======== Available data
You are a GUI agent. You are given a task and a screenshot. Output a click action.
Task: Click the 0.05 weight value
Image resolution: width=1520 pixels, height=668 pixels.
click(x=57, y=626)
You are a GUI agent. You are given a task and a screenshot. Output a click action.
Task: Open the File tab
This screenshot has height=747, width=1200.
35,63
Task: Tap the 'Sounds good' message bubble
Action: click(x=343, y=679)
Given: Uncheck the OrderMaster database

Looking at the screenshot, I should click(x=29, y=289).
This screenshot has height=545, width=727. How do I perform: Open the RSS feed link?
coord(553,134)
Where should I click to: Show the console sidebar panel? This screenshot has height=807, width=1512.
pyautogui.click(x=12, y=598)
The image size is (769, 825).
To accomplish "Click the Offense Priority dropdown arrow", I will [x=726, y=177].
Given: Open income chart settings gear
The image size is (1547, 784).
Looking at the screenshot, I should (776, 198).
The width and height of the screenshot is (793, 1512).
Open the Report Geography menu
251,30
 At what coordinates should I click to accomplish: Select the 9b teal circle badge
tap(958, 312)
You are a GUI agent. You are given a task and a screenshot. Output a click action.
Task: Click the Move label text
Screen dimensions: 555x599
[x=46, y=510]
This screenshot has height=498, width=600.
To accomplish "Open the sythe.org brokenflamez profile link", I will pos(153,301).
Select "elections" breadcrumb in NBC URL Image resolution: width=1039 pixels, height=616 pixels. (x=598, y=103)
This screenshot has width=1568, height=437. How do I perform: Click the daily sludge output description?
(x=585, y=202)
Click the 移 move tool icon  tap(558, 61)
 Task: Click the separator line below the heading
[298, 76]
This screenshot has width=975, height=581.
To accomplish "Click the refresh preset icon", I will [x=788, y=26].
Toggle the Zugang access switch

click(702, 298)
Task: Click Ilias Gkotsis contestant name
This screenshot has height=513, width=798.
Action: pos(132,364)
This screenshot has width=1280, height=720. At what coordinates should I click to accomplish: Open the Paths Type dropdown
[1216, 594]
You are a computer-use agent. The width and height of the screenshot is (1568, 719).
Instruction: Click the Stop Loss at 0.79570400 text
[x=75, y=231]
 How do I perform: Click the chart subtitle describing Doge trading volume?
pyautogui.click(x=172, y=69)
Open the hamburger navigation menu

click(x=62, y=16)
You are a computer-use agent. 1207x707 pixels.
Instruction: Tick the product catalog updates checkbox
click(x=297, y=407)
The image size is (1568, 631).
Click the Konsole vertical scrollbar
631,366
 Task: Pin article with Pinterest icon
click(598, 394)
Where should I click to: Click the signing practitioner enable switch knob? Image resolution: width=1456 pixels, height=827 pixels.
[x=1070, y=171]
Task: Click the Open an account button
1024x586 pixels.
================
Show every line of the entries above that contains the word "perform", with case counting.

This screenshot has height=545, width=727. How do I perform: Open the RSS feed link?
This screenshot has width=1568, height=437. How do I perform: Click the daily sludge output description?
 How do I perform: Click the chart subtitle describing Doge trading volume?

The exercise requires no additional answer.